How to choose what $k$s to attend to? Close ones. Choose 10 closests.

if $Q=K(W_Q = W_K)$, can cluster queries into groups

clustering
hashing, nearest neighbour approach, 10 closest neighbours, code the query to reduce complexity

Efficient Dense Attention

Approximate the attention? While the matrix is still dense? Decomposition.

Bidirectional not-normalized attention

$AV$

Let's try to rewrite $A$ as $A\approx F_1\cdot F_2 \cdot... \cdot F_L$ for some simpler matrices $F_i$

\[ (F_1\cdot F_2\cdot...\cdot F_L)\cdot V = F_1\cdot (F_2\cdot(...\cdot(F_L\cdot V)...) \] \[ AV \in \mathbb{R}^{L \times d} \]

Q: Can we rewrite $A = F_1 \cdot F_2, L\times L = L \times m * m\times L$, where $m < L$ $A$ can be full rank ($\det A \neq 0$)

large matrices on the diagonal, small every where else

Look at the rank, $F_1, F_2$ has rank $\leq m$, so no solution.

What aboyut random $F_i$?

Can we find random matrices $F_1$ and $F_2$ such that:
- $A = E[F_1F_2]$
- the error of the approximation small

\[ A_{ij} = e^{\frac{q_ik_j^T}{\sqrt{d}}} = e^{\frac{q_i}{d^{\frac{1}{4}}}}... \]

We conclude that

\[ A_{ij} = E[\phi(\bar{q_i})\phi(\bar{k_j}^T)] \]

\[ Q' = \begin{bmatrix} \phi(\bar{q_1})\\...\\\phi(\bar{q_L}) \end{bmatrix} \] \[ K' = \begin{bmatrix} \phi(\bar{k_1})\\...\\\phi(\bar{k_L}) \end{bmatrix} \]

\[ Q'(K')^T_{ij} = \phi(\bar{q_i})\phi(\bar{k_j})^T\] \[ E[Q'(K')^T_{ij}] = E[\phi(\bar{q_i})\phi(\bar{k_j})^T]\] \[ A = E[Q'(K')^T]\]

\[ \phi_{SM}(x) = e^{\frac{||x||^2}{2}}\phi_{Gauss}(x) = e^{\frac{||x||^2}{2}} \frac{1}{\sqrt{m}} \begin{bmatrix}\cos(w_1^Ty)\\...\\\cos(w_m^Ty)\\\sin(w_1^Ty)\\...\\\sin(w_m^Ty) \end{bmatrix} \]

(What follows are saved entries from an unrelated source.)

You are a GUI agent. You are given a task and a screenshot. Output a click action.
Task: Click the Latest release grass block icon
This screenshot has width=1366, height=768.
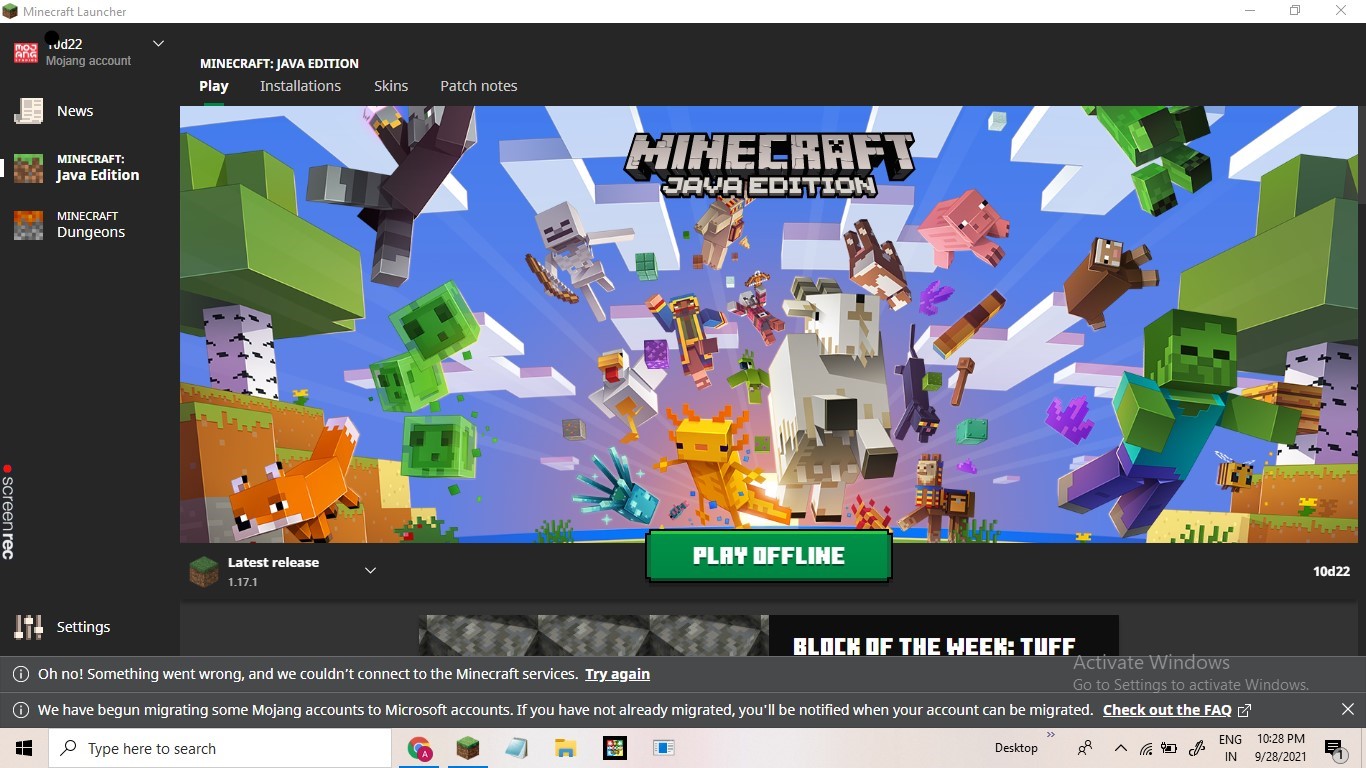[x=204, y=571]
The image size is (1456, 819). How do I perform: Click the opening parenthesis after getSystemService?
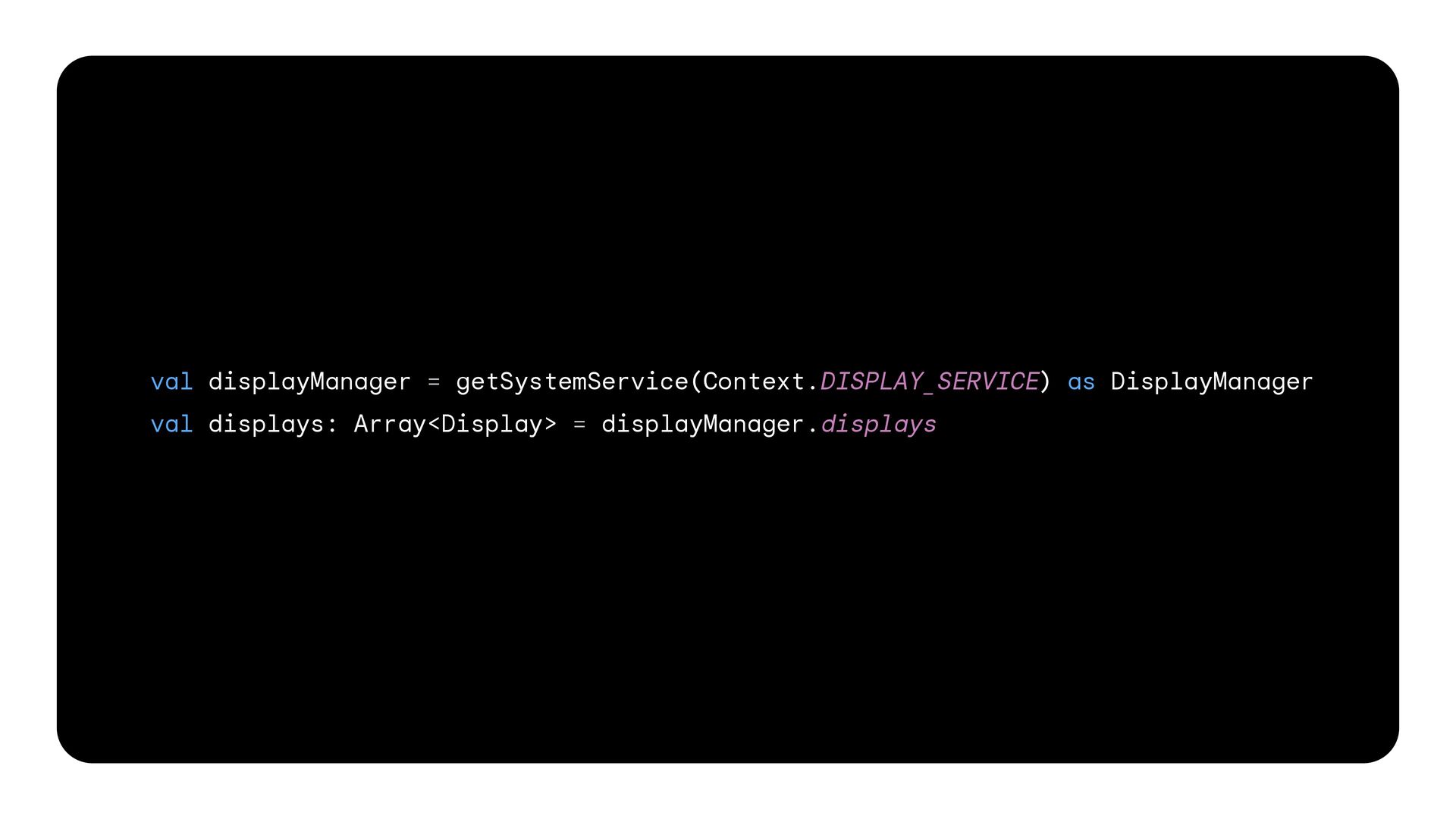pos(696,381)
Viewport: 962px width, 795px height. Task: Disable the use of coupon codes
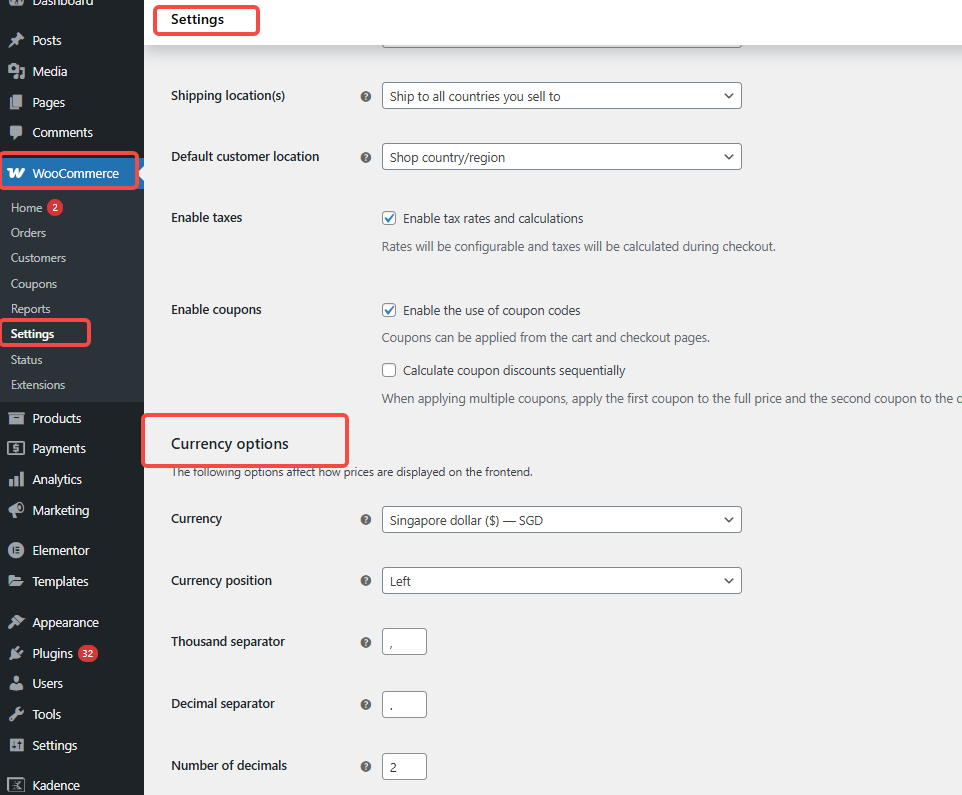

\[ AV = E[Q'(K')^T]V = E[Q'(K')^TV] \]

\[ AV \approx Q'K'^TV = Q'(K'^TV)\]

\[ Q\in \mathbb{R}^{L\times m}, K' \in \mathbb{R}^{m\times L}, V \in \mathbb{R}^{L\times d} \] \[ m = 2v \] space complexity: $O(L\times d + m\times d + L\times m)$

time complexity: $O(mLd)$ versus $O(L^2d)$ for standard attention complexity.

if $m << L$

Problems with trignometric features

for a row, \[ \sum_{s=1}^{L}{K(q_i, ks)}\] if lots of entries in a row are close to 0 then lots of estimators' values could be potentially negative

In general, as long as kernel used for attention can be written as

\[ K(x,y) = E[\phi(x)\phi(y)^T] \]

for some $\phi: \mathbb{R}^{d} \to \mathbb{R}^{m} (m < \infty)$ deterministic or random, we can get attention computation mechanism with $O(mLd) time complexity and O(mL+Ld+md) space complexity

Remark:

if random features are used, random features for attention computation should be periodically redrawn in downstream algorithms using attention-based models.